On five Saturday evenings through November 19th, 2005, challenging films from Israel, Palestine, Egypt, Tunisia and Iran were screened. After each showing, a director, such as the acclaimed Elia Suleiman, took questions.
Why? Jane Rosenthal, TFI co-chair, notes "the ability of cinema to transcend the boundaries of geography, class, and race allows audiences to experience worlds beyond their own."
Livia Alexander, Executive Director of ArteEast, adds, "The Middle East is too often captive to the one-dimensional, sound-bite sized representations of the media. The regions complexity and diversity remain shrouded from public exposure." This series is out to change that.
At the September 24th screening of "Happy Birthday, Mr. Mograbi" (1999), a mockumentary directed, written and starring Avi Mograbi, that mission was immediately accomplished. Here Mograbi plays himself as a director hired by Israelis to film an upcoming celebration of the birth of the state of Israel.
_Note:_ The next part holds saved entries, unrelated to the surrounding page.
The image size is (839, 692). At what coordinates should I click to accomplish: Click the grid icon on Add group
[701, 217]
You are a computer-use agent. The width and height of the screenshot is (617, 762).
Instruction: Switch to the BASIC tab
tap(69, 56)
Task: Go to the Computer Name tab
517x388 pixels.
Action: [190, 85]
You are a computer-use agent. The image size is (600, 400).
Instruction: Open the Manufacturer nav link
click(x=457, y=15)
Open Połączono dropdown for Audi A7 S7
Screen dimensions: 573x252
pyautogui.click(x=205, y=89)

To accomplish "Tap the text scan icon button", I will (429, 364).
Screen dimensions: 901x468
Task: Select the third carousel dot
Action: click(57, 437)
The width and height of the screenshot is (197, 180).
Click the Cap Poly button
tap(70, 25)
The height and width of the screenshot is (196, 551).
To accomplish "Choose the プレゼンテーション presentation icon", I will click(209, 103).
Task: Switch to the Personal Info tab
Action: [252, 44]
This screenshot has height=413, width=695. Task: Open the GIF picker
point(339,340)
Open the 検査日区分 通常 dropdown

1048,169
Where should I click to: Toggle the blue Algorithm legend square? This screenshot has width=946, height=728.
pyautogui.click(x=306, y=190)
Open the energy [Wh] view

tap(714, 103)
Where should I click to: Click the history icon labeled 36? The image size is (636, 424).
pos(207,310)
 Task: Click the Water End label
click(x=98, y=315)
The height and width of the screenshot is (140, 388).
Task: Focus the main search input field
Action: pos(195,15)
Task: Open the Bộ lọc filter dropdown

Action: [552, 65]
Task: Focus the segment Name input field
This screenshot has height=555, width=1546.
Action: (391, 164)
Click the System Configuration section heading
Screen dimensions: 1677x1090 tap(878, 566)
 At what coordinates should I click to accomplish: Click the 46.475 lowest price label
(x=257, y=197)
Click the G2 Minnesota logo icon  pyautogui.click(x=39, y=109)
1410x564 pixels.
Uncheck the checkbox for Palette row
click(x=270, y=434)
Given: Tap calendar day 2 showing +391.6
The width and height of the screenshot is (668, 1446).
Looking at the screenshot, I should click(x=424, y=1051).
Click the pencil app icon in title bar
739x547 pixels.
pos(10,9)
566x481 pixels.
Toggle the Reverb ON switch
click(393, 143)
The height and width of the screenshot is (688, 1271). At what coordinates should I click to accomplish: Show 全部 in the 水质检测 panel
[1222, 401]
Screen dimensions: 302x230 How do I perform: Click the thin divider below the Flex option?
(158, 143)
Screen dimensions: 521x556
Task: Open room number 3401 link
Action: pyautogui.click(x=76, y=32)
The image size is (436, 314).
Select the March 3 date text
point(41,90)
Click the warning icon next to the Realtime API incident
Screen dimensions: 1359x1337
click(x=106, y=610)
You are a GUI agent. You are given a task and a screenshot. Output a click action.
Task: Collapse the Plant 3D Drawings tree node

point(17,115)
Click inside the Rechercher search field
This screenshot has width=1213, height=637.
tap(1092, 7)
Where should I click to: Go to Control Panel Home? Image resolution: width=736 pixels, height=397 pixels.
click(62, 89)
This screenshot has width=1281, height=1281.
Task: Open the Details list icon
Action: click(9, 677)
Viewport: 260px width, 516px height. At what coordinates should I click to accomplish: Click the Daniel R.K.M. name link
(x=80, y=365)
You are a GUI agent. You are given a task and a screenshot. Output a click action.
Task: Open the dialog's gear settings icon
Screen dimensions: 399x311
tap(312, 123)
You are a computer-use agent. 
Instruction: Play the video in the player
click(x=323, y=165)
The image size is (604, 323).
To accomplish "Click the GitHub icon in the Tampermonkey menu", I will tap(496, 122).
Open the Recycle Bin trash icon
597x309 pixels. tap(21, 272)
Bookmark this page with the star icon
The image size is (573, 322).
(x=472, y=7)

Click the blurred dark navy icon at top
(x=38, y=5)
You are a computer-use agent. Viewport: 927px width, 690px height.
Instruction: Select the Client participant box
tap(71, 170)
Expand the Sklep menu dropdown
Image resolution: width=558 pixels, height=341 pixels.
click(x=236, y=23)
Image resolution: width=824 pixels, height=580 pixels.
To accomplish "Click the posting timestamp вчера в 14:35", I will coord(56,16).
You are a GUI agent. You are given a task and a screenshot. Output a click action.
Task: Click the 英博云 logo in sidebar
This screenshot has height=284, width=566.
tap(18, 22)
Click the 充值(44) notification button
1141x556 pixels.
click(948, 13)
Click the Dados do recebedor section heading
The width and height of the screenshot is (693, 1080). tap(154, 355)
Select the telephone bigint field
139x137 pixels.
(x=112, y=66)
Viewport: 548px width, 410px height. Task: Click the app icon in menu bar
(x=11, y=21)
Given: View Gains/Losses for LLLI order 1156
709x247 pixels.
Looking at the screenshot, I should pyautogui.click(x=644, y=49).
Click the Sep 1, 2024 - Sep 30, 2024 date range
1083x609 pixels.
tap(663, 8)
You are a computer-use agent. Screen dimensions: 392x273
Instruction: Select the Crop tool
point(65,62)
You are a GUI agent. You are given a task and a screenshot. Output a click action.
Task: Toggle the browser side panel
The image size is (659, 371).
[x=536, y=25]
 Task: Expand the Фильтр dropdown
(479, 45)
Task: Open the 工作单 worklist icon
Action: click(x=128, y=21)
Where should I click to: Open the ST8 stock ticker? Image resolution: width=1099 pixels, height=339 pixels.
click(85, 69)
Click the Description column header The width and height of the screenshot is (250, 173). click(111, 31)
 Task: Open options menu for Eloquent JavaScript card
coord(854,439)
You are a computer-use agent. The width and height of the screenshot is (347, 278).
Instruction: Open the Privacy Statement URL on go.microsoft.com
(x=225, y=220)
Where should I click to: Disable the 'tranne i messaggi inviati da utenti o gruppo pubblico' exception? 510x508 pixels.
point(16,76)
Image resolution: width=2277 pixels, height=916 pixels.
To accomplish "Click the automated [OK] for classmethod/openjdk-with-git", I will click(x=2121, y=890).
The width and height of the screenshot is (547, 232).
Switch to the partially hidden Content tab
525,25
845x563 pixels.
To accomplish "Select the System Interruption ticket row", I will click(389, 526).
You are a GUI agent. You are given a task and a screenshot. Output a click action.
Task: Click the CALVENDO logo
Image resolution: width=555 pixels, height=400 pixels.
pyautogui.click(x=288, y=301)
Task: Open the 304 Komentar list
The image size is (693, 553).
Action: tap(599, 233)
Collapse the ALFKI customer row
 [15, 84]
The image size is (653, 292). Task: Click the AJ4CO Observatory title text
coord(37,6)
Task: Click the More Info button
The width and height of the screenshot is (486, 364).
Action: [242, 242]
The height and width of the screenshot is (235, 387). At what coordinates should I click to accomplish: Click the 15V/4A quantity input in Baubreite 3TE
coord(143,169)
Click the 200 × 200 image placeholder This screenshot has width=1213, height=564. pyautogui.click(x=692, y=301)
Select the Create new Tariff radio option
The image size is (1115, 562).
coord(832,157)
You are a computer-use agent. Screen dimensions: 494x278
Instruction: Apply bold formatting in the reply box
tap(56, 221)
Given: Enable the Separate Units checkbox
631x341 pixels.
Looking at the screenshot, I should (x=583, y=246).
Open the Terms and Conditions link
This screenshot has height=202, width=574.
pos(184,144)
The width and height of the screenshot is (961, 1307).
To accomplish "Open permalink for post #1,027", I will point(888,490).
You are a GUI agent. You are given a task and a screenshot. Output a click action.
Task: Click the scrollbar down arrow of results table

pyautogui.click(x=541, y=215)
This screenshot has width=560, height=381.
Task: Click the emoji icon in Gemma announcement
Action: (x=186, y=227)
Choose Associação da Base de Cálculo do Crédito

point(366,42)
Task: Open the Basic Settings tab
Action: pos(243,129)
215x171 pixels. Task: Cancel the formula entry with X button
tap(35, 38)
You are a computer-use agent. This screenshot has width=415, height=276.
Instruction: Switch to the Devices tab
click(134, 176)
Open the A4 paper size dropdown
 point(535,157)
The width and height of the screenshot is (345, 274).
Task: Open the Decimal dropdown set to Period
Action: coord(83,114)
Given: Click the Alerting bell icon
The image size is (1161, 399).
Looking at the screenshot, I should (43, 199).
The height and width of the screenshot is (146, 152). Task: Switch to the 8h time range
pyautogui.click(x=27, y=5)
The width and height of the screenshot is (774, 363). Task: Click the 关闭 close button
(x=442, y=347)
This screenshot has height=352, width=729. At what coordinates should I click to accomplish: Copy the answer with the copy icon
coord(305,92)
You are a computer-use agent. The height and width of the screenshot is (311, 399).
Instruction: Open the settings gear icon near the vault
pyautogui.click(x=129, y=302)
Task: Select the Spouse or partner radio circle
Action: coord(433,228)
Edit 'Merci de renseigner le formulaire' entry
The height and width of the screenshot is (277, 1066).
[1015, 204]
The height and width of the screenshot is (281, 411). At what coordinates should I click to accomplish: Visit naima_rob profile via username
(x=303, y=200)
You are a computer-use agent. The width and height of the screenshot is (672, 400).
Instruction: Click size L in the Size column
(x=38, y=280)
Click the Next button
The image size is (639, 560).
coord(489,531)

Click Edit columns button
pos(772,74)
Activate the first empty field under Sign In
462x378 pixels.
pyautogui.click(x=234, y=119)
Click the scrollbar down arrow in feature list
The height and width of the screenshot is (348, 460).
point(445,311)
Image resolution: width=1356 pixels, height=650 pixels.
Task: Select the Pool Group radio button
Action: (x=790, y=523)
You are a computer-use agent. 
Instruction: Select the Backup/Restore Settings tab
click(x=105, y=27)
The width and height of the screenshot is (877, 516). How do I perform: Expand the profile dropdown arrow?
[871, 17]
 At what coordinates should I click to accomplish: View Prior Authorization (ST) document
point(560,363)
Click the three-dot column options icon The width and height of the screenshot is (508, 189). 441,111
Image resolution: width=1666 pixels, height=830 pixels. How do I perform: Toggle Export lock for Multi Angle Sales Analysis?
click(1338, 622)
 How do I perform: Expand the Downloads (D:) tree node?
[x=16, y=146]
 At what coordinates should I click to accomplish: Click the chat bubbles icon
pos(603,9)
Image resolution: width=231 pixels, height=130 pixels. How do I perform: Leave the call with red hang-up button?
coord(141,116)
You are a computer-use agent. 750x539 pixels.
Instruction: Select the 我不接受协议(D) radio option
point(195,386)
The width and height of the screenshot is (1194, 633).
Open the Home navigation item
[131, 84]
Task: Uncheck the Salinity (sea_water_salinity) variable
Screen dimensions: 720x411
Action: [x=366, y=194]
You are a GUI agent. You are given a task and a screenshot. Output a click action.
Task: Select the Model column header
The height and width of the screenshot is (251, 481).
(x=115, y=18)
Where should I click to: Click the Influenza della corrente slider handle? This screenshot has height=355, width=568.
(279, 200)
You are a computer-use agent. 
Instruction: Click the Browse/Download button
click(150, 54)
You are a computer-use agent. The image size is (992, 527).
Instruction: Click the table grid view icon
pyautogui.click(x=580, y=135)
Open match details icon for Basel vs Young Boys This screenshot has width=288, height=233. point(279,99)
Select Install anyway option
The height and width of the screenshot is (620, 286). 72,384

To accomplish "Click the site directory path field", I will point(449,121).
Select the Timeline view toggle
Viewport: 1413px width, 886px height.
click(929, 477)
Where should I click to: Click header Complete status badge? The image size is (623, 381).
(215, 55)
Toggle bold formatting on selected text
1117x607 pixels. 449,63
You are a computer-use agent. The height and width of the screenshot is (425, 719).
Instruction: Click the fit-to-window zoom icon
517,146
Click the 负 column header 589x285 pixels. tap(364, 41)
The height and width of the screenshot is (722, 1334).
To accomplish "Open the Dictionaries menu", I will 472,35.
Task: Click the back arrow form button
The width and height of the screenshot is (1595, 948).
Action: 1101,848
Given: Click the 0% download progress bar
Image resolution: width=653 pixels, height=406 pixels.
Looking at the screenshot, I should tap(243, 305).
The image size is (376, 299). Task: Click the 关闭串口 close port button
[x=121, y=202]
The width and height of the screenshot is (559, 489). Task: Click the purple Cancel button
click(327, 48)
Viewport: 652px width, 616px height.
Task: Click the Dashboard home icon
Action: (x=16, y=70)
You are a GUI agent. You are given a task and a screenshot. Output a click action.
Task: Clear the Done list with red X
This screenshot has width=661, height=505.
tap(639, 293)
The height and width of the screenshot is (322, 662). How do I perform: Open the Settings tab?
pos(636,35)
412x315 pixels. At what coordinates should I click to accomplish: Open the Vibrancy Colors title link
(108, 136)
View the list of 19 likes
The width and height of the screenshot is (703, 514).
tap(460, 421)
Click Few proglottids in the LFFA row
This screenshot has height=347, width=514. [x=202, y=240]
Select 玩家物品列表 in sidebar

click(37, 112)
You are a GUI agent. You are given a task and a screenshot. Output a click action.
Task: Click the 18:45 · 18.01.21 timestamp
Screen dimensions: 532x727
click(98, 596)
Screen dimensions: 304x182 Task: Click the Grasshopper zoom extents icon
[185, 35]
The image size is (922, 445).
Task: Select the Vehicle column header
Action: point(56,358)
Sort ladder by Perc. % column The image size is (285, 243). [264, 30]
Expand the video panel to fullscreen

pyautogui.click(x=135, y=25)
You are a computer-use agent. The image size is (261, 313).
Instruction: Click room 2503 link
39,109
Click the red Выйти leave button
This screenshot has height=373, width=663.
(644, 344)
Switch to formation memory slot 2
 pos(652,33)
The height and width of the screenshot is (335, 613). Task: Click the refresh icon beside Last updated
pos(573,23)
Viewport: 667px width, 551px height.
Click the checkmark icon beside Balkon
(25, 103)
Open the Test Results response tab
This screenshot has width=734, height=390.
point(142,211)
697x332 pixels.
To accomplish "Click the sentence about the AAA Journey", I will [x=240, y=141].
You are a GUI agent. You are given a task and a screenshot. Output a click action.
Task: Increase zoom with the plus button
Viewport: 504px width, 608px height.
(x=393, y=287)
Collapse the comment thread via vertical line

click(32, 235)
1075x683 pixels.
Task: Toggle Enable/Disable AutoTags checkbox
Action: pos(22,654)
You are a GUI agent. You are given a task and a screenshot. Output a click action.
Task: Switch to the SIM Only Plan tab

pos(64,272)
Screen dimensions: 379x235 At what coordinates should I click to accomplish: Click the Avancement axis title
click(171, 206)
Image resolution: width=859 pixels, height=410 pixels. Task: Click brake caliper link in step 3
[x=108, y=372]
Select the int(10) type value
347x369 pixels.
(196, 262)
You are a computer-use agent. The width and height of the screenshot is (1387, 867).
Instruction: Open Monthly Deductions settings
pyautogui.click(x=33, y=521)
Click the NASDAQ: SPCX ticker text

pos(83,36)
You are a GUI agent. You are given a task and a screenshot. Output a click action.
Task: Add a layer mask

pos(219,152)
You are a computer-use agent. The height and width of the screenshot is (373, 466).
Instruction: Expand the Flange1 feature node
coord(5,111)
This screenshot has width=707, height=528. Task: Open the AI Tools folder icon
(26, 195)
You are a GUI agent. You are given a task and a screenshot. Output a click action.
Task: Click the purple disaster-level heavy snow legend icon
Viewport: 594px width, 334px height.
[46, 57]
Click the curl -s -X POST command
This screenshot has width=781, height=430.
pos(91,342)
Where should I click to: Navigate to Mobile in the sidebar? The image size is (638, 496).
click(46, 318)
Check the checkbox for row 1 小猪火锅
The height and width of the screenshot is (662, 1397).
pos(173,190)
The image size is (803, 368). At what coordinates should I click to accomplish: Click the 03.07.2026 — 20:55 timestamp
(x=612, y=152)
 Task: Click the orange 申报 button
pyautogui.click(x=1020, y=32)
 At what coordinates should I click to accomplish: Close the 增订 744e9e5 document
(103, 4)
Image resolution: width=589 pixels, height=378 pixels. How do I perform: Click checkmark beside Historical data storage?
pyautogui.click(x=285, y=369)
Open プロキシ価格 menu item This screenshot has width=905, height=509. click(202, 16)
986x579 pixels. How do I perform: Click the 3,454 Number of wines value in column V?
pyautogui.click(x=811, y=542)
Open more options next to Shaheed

He is then simultaneously employed by Palestinians to film within Israel the former Palestinian villages and landmarks destroyed and taken over by the "occupiers." Talk about conflicts.
Mograbi, who loves Israel but not its policies, spoke to an audience that at one point broke up into a shouting match. This director was used to these types of encounters and responded, when I asked him what he hoped his film would accomplish, that he doesn't expect any one film to change an audience. Only a stupid person could be transformed by a viewing of a film. He just hopes to take everyone one step closer to the reality of what he sees occurring in the Middle East.
I must disagree with Mr. Mograbi without proclaiming myself an oaf. The films of the Palestinian director Hany Abu-Assad, "Rana's Wedding"; "Ford Transit"), with their air of immediacy, have indeed metamorphosed me from being an unquestioning, immutable supporter of Israel, right or wrong, to one who now sees that there are two sides to the interminable battle centered around Jerusalem. As I do more research, the main early villains certainly appear to be the British politicos and the other European heads who helped create this political quagmire. (Otto Preminger's stilted but fascinating postcard to Zionism, "Exodus," certainly hits upon the ineptness of the Brits and their unbridled anti-Semitism. Also, check out the extraordinary documentaries on the post-Holocaust state of world that are being released by the Simon Wiesenthal Center on DVD such as "The Long Way Home.")
"Paradise Now" focuses on two impoverished Palestinian friends, Saïd (Kais Nashef) and Khaled (Ali Suliman), who are working as auto mechanics in a little dump. We first encounter them fighting with a customer who insists his bumper was placed on his auto askew. The pals insist that the bumper is level, but that the ground on which the car is parked is uneven. Tempers flare and the auto is soon altogether bumperless.
That business taken care, the guys soon encounter a lovely young woman, Suha (Lubna Azabal), whose car is being repaired. She and Said have sparks between them, and a romance of sort ensues.
Life is looking up until the buddies learn that it is their turn to be suicide bombers for an unnamed Palestinian organization. They had volunteered for such a mission awhile back, stating they would like to blow themselves up together. Target: a bus in Tel Aviv, no doubt one carrying Israeli soldiers, children, everyday shoppers, and so forth.
What follows is how the pals are prepared for their mission. Their last minutes with their families. How the bombs are attached to their bodies in a way that removal is impossible. How their final scripted words are pre-taped for publicity purposes. And how they are brought into striking area.
Surprisingly, amidst the suspense of whether the "hero/villains" will succeed or not is a comedy of errors. The members of the Palestinian group planning this bombing come off at times as egomaniacal, callous fools. The best-laid plans get unraveled, and Saïd and Khaled get separated from each other.
Then there are the human and political dramas. We learn Said's father was a collaborator with the Israelis in order to support his family, and that Suha is working for a peaceful end to the Middle Eastern crisis. She insists suicide bombers are mangling the Palestinian people more than anyone else.
That director/writer Hany Abu-Assad flawlessly melds all these genres together into a lively, frightening, seamless film is a startling achievement. A troubling question arises. Is liking two men who might become mass killers equal to condoning their actions. I hope not. Truly, only by comprehending one's adversaries and the causes of their inflammatory passions, and by seeing them as real people can anyone possibly understand them and achieve some sort of reconciliation. Let's hope I'm not being naïve.